▸ THE TASK: Will you output the entries below exactly, skipping every image they contain?

Stored items
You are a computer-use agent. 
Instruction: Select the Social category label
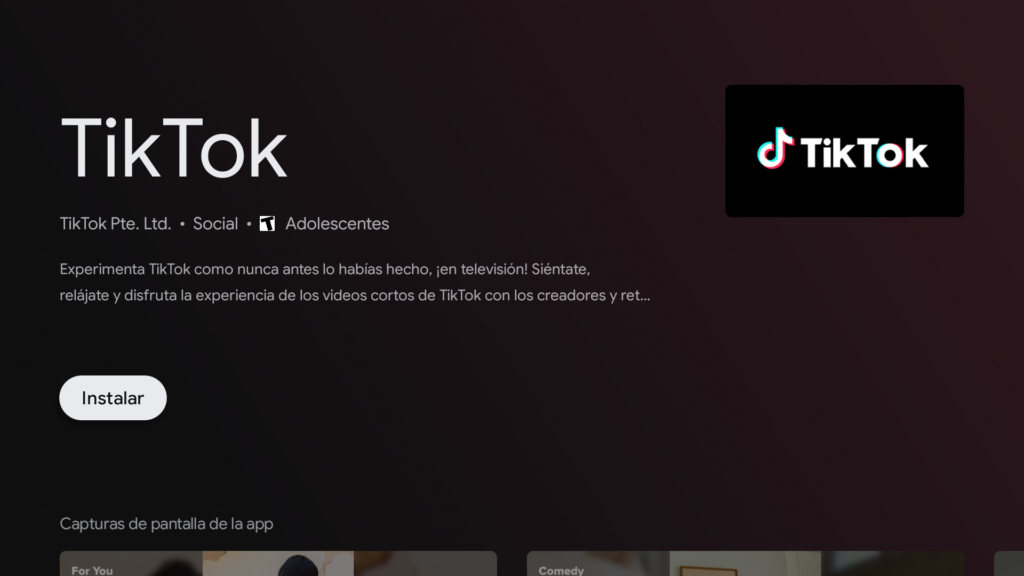[x=215, y=224]
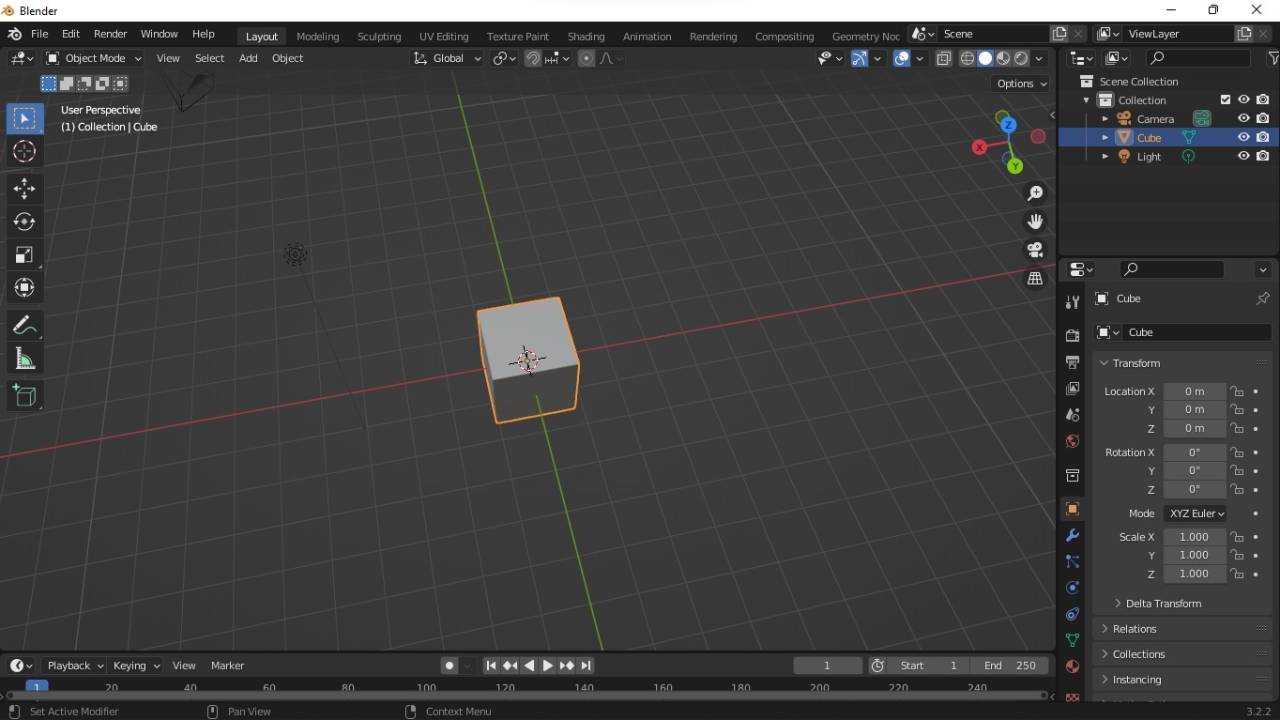
Task: Switch viewport to wireframe shading mode
Action: click(967, 58)
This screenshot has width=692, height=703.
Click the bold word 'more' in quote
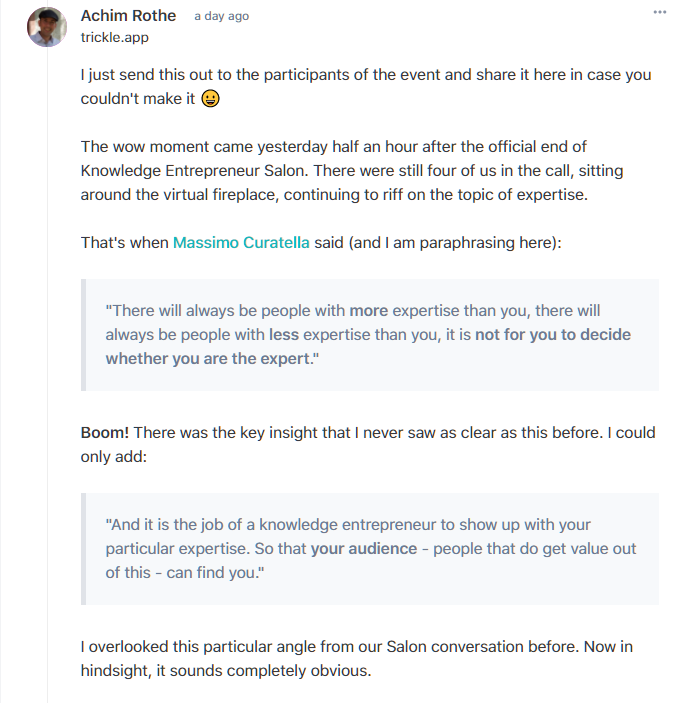[368, 311]
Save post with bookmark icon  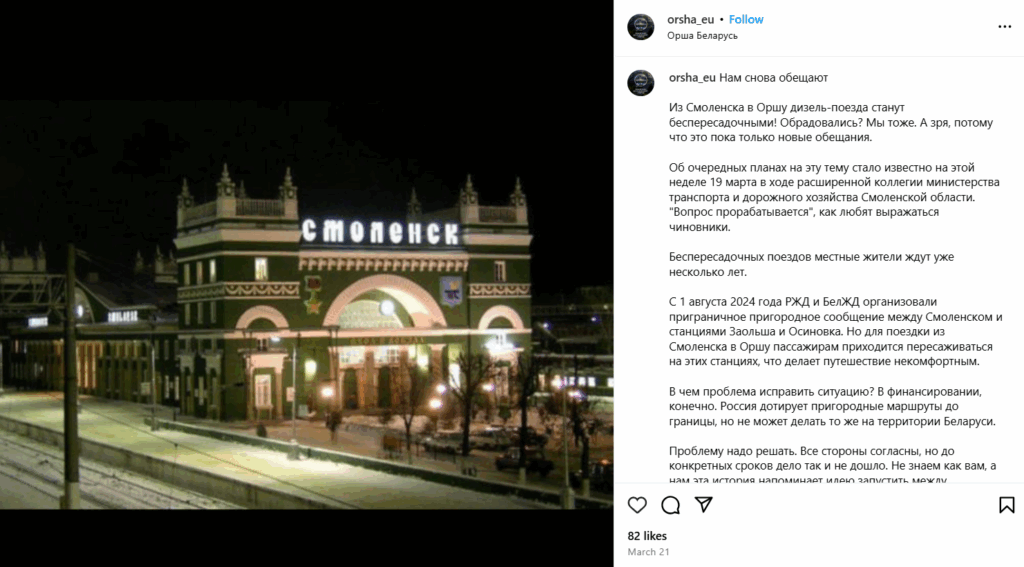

▸ SOLVED EXERCISE:
You are a computer-use agent. 
Instruction: Select the Social category label
[x=215, y=224]
Task: Switch viewport to wireframe shading mode
Action: click(967, 58)
This screenshot has width=692, height=703.
Click the bold word 'more' in quote
[368, 311]
Save post with bookmark icon  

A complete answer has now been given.